Upernavik Field Work 2018

2018 saw the Black & Bloom postdocs exploring a new field site in the north western sector of the Greenland Ice Sheet. After two seasons working in the south west near Kangerlussuaq, the team migrated north to investigate dark ice where the melt seasons are shorter and the temperatures lower.

Beautiful Upernavik, viewed from the airport (ph J Cook)
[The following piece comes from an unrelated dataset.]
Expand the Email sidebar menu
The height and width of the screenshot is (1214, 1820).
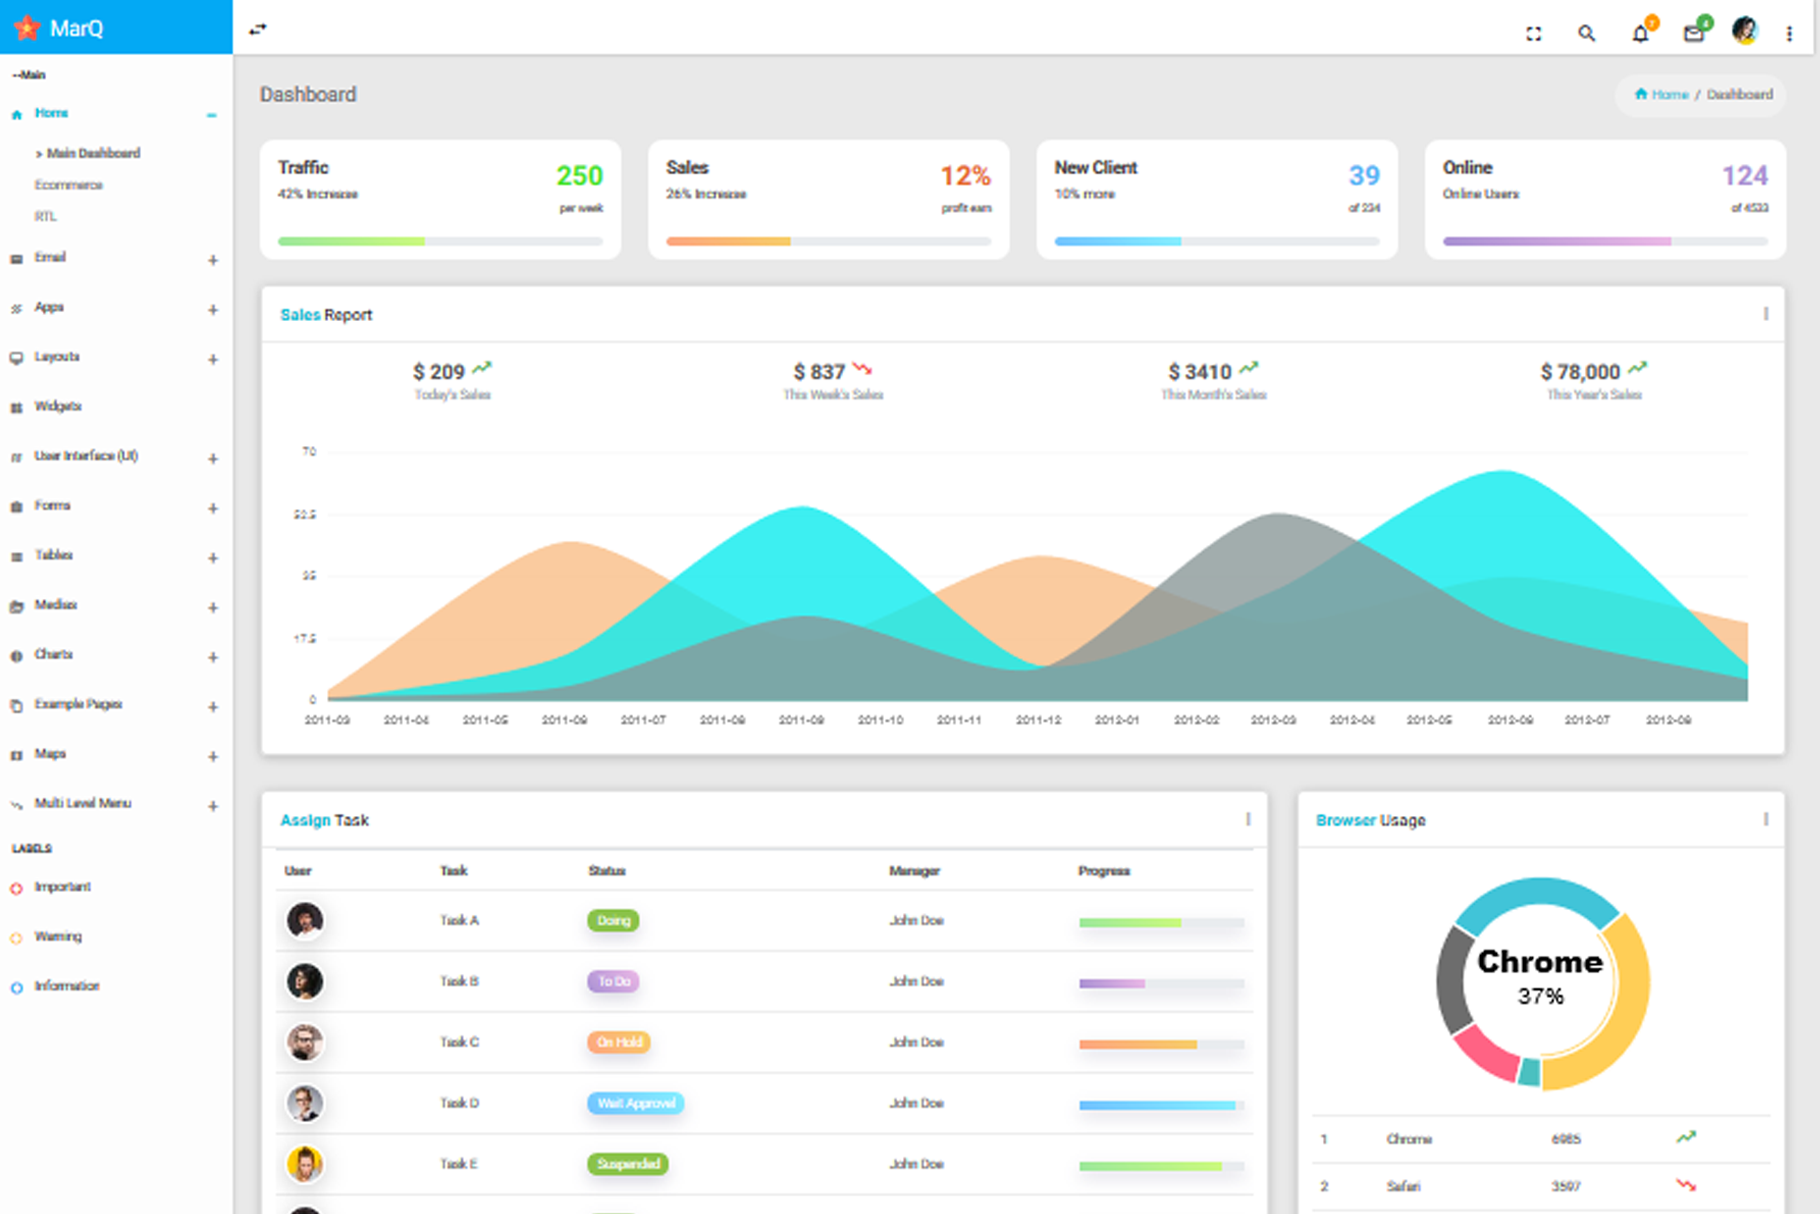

We soon learned that there were additional challenges to working up here beyond the colder weather. Upernavik itself is on a small island in an archipelago near where the ice sheet flows and calves into the sea. While this produces spectacular icebergs, it also means access to the ice sheet is possible only by helicopter. The same helicopter serves local communities elsewhere in the archipelago with food, transport and other essential services. While we were in Upernavik, a huge iceberg floated into the harbour in nearby Inarsuit, threatening the town with the potential for a huge iceberg-induced tsunami. The maritime Arctic weather also played havoc with the flight schedules, and resupplying local communities (rightly) took priority over science charters.

Iceberg near the harbour in Upernavik (ph. J Cook)_

These factors combined to prevent us from leaving Upernavik for 3.5 weeks. It seemed like we would never make it onto the ice. However, we finally got a weather window that coindided with heli and pilot availablity. With the difficulty of getting on to the ice weighing on our minds, we had to consider the risk of similar difficulties getting back out. We repacked to ensure we had several weeks of emergency supplies to make sure we would not be flying in to a potential search and rescue disaster.

Once on the ice, we quickly built a camp and started recording measurements quickly. The albedo measurements and paired drone flights went very smoothly, with refined methods developed over the past two seasons. However, we only saw exposed glacier ice for 1.5 days, and continuous snowfall kept it buried for the rest of the season.

Air Greenland’s Bell 212 sling loading our field kit (ph. J Cook)

Overall it was an interesting site, and the important thing is that we can confirm that the algal bloom we studied in the south west is also present in the northern part of the ice sheet, is composed of the same species and also makes the ice dark. We have sampled the mineral dusts too, to see how they compare with the more southern site.